The United States is one of the few countries to have taken steps to condition the provision of military assistance based upon on a country’s record of child soldier use. Through the external pageChild Soldiers Prevention Act (CSPA), the United States implemented national legislation to prohibit arms transfers and military training to countries identified by the State Department as having recruited and used child soldiers in national militaries or government-supported armed groups. In addition, the Act incentivizes U.S. military assistance by encouraging governments that use child soldiers to end the internationally condemned practice.

Though the CSPA does not provide complete prohibition against all U.S. military assistance, it does limit foreign military sales, direct commercial sales, excess defense articles, international military education and training, foreign military financing, and some peacekeeping operations assistance – which represent the largest U.S. arms sales and military assistance programs. Under the Act, governments can receive otherwise prohibited assistance to professionalize their militaries if the U.S. president certifies that the country is  taking reasonable steps to demobilize child soldiers as well as providing rehabilitation and reintegration assistance. Certification can lead to the waiving of the CPSA’s restrictions and result in the provision of military education, training, and nonlethal supplies.  

 

Although a potentially powerful tool, the United States has not consistently leveraged the Act’s utility to send a strong and clear message against the use of child soldiers. Instead, Washington has invoked the Act’s waiver authority more often than not to provide full and partial waivers to countries with known records of child soldier use. For example, between 2012 and 2014, the State Department identified the DRC, South Sudan, and Yemen as having recruited and used children in armed conflict. However, the administration has consistently provided waivers to the prohibitions warranted by the CSPA that would otherwise limit U.S. military assistance to these countries.

In some cases, these waivers amount to millions of dollars in military assistance.

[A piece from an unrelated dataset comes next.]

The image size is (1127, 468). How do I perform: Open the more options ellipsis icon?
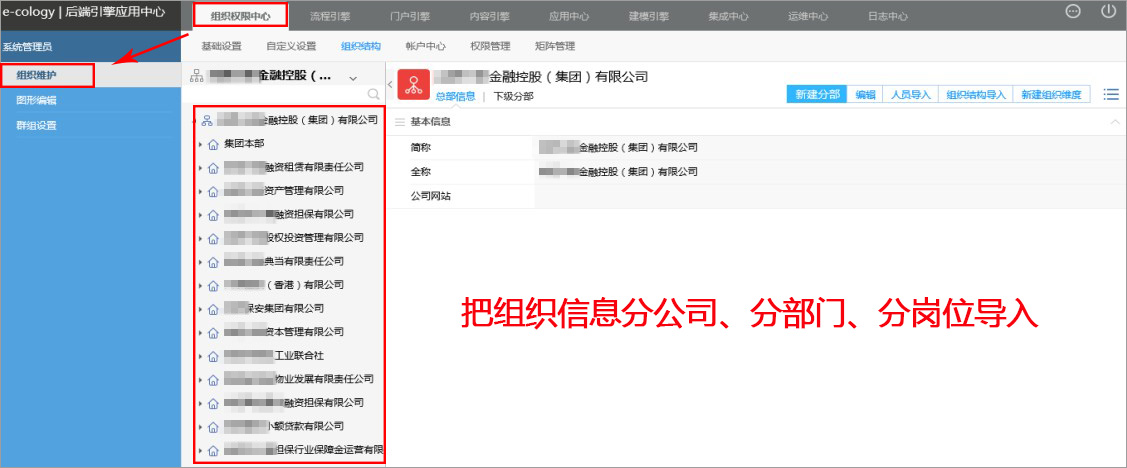pos(1073,12)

This year, Somalia might receive upwards of $115 million in sanctionable assistance that would otherwise be prohibited by the CSPA. Yemen could have access to at least $26 million that would also be prohibited under the terms of the Act. These provisions of assistance stand in contrast to conditions on the ground, where child recruitment by government-supported armed groups in Yemen has increased and 200 children are believed to have been recruited by the Somali national army and allied militias in 2013 alone.

Grounds for Optimism?

In other parts of the world, explicit action like the CSPA is even rarer. Belgium, for example, has external pagelegislation that prohibits the export and transit of arms to countries that use child soldiers in their national armies. However, most states  have yet to develop regulations that  respond to the established connection between arms transfers and the use of child soldiers. The new Arms Trade Treaty might be one vehicle that governments can use to fill that void. Because children are at risk of being recruited and used by government forces, paramilitaries, and other armed groups, efforts to condition arms transfers must be broader in scope.

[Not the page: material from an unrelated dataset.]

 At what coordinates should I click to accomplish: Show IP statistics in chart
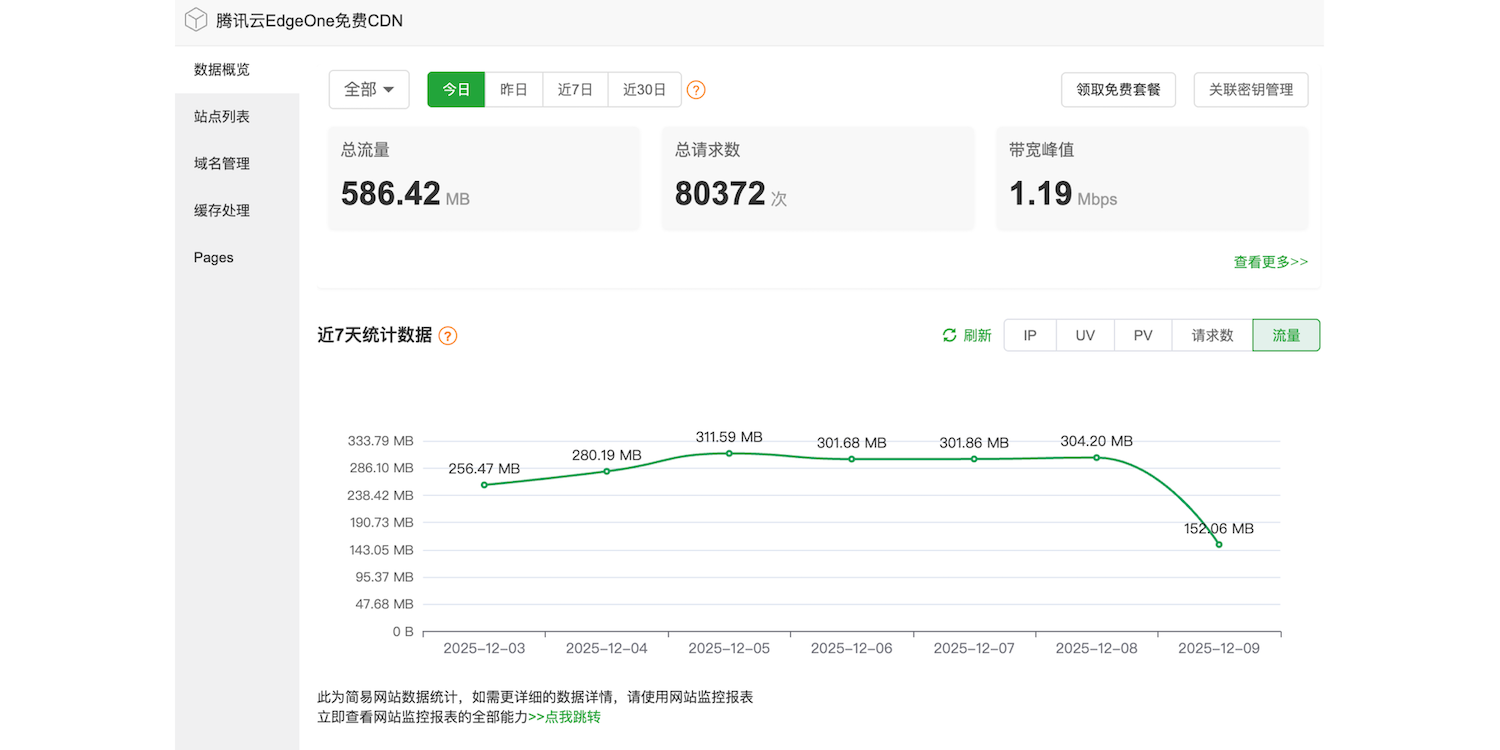[x=1030, y=336]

Globally, measures like the CSPA could be used to mitigate and ultimately end the use of child soldiers in national militaries and government-supported armed groups. It, along with similar measures, should be considered within a larger, coordinated context to support sustainable institutions and security apparatuses in emerging democracies. The implementation of arms and assistance prohibitions should complement democracy promotion and security sector reform. Prohibitions can and should be linked to the signing and implementation of national action plans focused on demobilizing and ending recruitment of child soldiers. In short, these measures can be used to encourage changes in government behavior and to promote democratic norms within the military structure that do not rely on the use of child soldiers.